- Born: Daniel Martin Kinerk April 19, 1940 Tucson, Arizona, U.S.
- Died: September 19, 2012 (aged 72) Tucson, Arizona, U.S.

NASCAR Cup Series career
- 2 races run over 2 years
- Best finish: N/A
- First race: 1969 Motor Trend 500 (Riverside)
- Last race: 1971 Miller High Life 500 (Ontario)
| Wins | Top tens | Poles |
| 0 | 0 | 0 |

ARCA Menards Series West career
- 23 races run over 4 years
- Best finish: 3rd (1969)
- First race: 1968 Race 2 (Ascot Park)
- Last race: 1971 Race 4 (San Jose)
- First win: 1969 Sacramento 100 (Sacramento)
- Last win: 1969 Santa Maria 150 (Santa Maria)
| Wins | Top tens | Poles |
| 3 | 17 | 1 |

= Marty Kinerk =

American racing driver (1940–2012)

Daniel Martin "Marty" Kinerk (April 19, 1940 – September 19, 2012) was an American professional stock car racing driver. He primarily competed in the NASCAR Winston West Series, racing between 1969 and 1971.

== Racing career ==
Kinerk began building his own cars with his friends in high school and soon started racing them, finishing second in his first race. In 1963, he began racing roadsters on dirt tracks in Arizona under the tutelage of Roger McCluskey before switching to supermodified cars and winning 1964 Arizona State Rookie of the Year. In late 1966, Kinerk traveled to South Africa to race his supermodified, where he would win 62 of 70 races in Johannesburg and Durban over two years and scored consecutive South African Sprint Car Championship titles before returning to the United States in 1968. He made his NASCAR Pacific Coast Late Model Division debut at Ascot Park, finishing fifth. He also made his USAC Stock Car Series debut on Phoenix International Raceway's road course, finishing 14th. Kinkerk won the 1968 Late Model Stock Car Championship at Manzanita Speedway. In 1969, Kinerk competed full-time in the Pacific Coast Late Model Division, only skipping the combination race with the NASCAR Grand National Series at Texas World Speedway; in 19 races, Kinerk scored three wins and sixteen top-tens, including 12 top-fives. In the combination race at Riverside International Raceway, he would finish 34th due to transmission issues. Kinerk made one start in the renamed Grand National West in 1970, finishing 13th at Orange Show Speedway for fellow driver Kevin Terris. Kinerk made his final starts in the renamed Winston West Series in 1971, finishing 34th at Ontario Motor Speedway in a combination race with the renamed Winston Cup Series and 20th at San Jose Speedway after retiring with engine issues after one lap.

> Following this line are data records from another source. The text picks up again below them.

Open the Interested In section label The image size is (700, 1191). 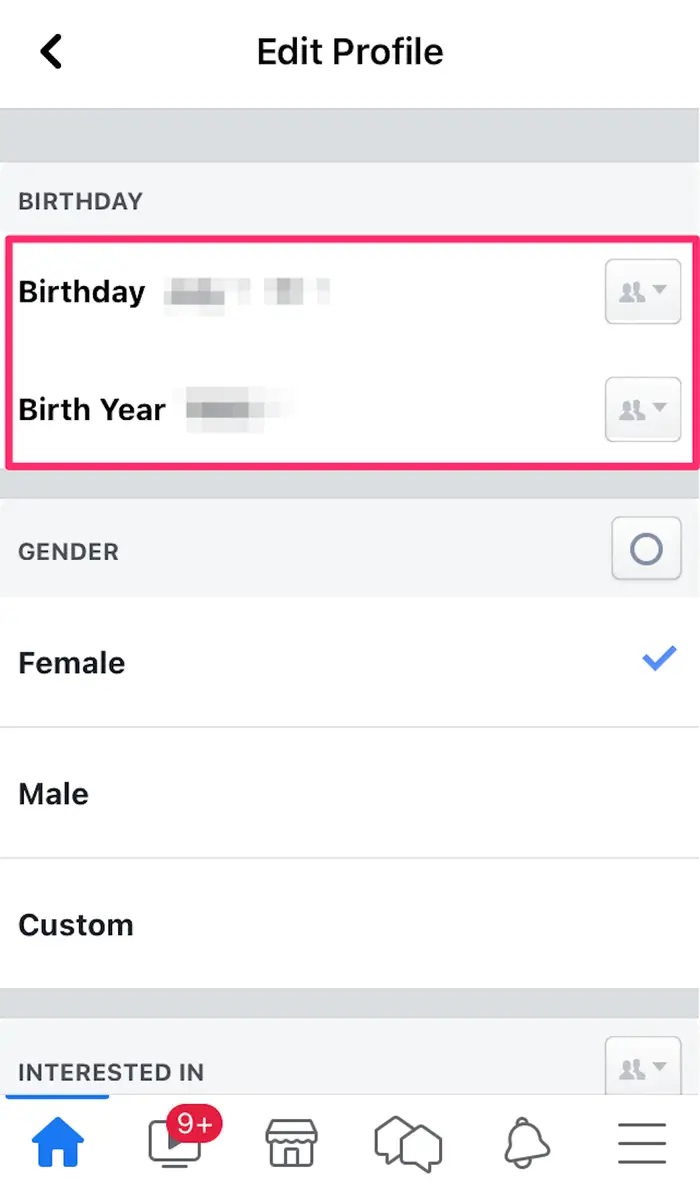click(x=110, y=1072)
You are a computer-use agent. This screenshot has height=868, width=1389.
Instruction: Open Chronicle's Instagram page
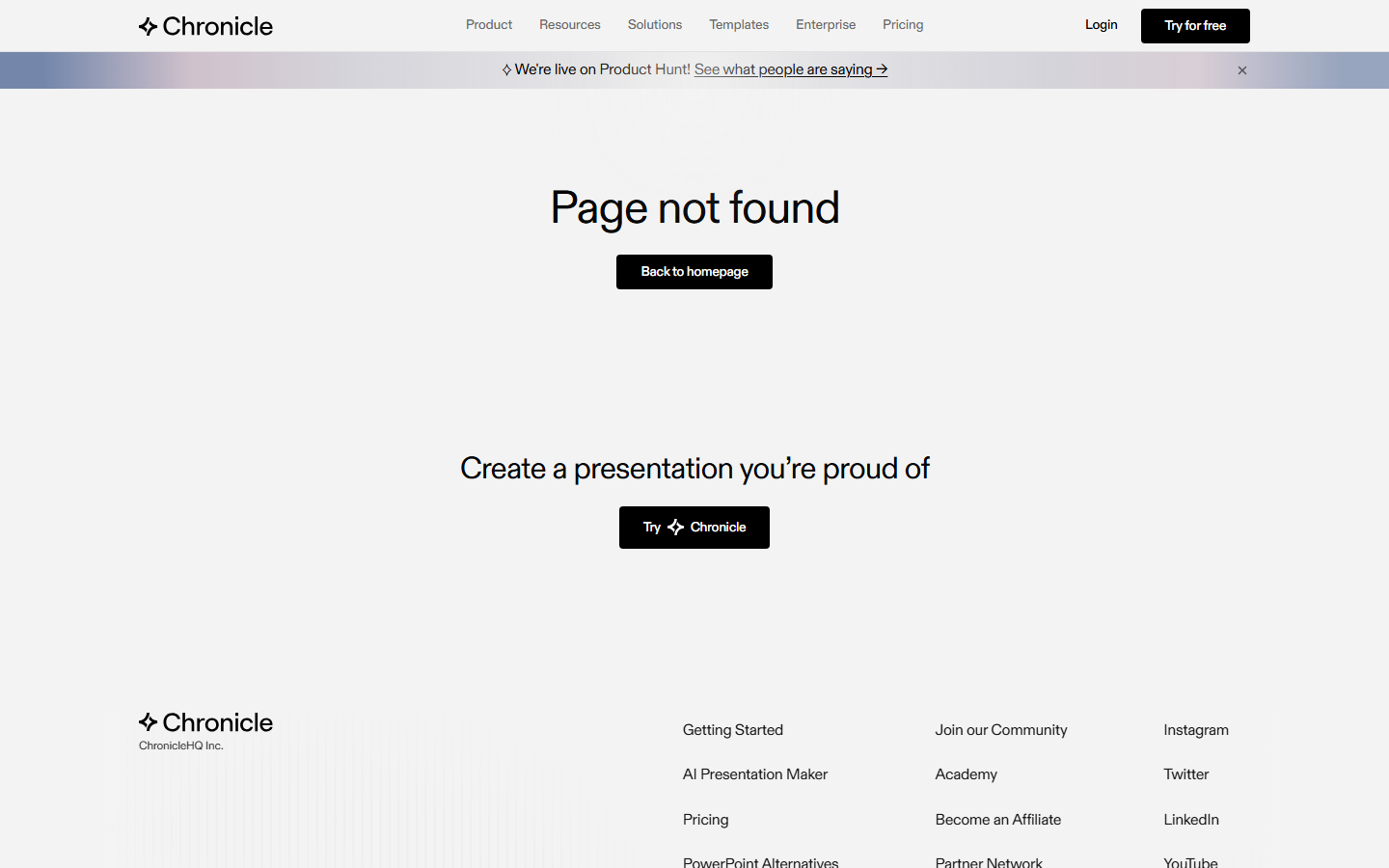(x=1196, y=730)
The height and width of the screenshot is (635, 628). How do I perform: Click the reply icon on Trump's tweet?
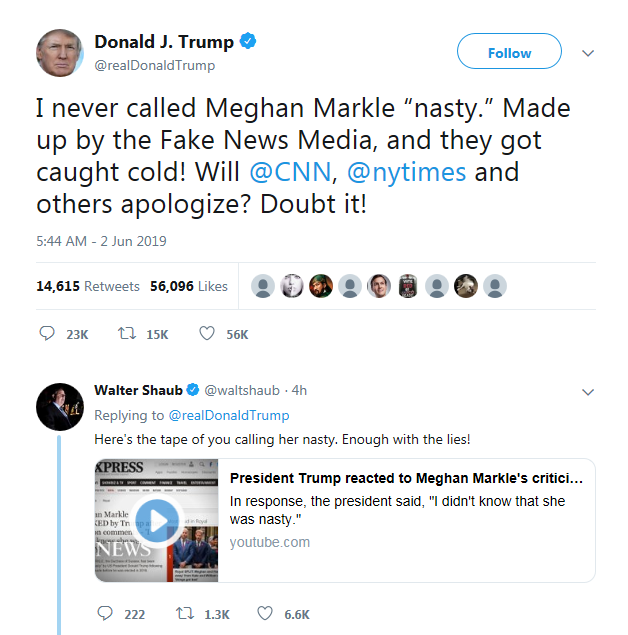[47, 334]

=== Career-ending crash ===
On June 10, 1972, Kinerk was competing in a sprint car race at Manzanita Speedway when his tire caught a rut in the track, sending the car flipping over a fence, where it landed on top of a Ford Thunderbird in the parking lot. According to his brother Burt, the car disintegrated and Marty shouldn't have survived; he suffered a traumatic concussion from the accident and also became bipolar and dependent on medication. His career ultimately ended due to the wreck, ending with over 75 total victories.

== Personal life ==
Kinerk was born to Daniel and Ann Kinerk on April 19, 1940. He graduated from Salpointe Catholic High School and attended the University of Arizona and Northern Arizona University. Following his racing career, Kinerk worked in industrial construction until a back injury from a work accident in 1986 left him disabled for the remainder of his life.

== Death ==
Kinerk died in Tucson on September 19, 2012, following a long-term illness.